━━━ 데이터 발췌 ━━━

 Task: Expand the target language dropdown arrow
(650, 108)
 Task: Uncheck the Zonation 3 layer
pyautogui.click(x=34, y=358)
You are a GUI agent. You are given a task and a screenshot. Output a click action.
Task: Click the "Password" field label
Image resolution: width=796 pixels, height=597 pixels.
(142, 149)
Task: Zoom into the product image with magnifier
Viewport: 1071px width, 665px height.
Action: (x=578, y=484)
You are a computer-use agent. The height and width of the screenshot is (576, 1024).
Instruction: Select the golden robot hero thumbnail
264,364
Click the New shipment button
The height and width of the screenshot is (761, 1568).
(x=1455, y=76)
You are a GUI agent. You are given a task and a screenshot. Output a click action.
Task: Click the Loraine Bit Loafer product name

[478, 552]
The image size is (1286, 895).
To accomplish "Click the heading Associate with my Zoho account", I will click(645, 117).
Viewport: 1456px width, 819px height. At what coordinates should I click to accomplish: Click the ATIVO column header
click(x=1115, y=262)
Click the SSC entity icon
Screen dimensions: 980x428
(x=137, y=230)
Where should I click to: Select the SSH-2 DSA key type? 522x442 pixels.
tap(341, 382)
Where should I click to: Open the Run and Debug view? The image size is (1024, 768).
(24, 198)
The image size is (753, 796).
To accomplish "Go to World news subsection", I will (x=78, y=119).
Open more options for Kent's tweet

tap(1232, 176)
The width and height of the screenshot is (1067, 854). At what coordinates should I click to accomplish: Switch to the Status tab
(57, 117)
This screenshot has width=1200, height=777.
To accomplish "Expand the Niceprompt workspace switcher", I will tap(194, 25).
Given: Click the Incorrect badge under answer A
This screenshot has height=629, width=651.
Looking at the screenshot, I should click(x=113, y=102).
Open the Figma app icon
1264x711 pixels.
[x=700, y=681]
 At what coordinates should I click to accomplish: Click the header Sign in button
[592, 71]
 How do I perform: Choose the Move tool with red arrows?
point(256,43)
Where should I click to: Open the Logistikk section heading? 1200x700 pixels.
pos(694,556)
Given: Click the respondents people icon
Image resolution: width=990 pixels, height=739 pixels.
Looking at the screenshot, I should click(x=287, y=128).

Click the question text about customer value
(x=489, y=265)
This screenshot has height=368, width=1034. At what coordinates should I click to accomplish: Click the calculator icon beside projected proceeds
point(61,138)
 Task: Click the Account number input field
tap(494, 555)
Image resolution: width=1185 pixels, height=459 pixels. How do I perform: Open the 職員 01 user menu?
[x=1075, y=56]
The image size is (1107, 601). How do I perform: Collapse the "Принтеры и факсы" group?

━━━

-- 연습 목표 --
"Viewport: 1456px width, 819px" 문구가 있는 줄부터 "will (x=78, y=119)." 문구가 있는 줄까지, 양 끝 줄을 포함한 모든 줄을 하나도 빼지 않고 다시 쓰세요. 답으로 적힌 좌표는 x와 y 값마다 64를 더해 옮기세요.

-- 예제 풀이 --
Viewport: 1456px width, 819px height. At what coordinates should I click to accomplish: Click the ATIVO column header
click(x=1179, y=326)
Click the SSC entity icon
Screen dimensions: 980x428
(x=201, y=294)
Where should I click to: Select the SSH-2 DSA key type? 522x442 pixels.
tap(405, 446)
Where should I click to: Open the Run and Debug view? The image size is (1024, 768).
(88, 262)
The image size is (753, 796).
To accomplish "Go to World news subsection", I will (x=142, y=183).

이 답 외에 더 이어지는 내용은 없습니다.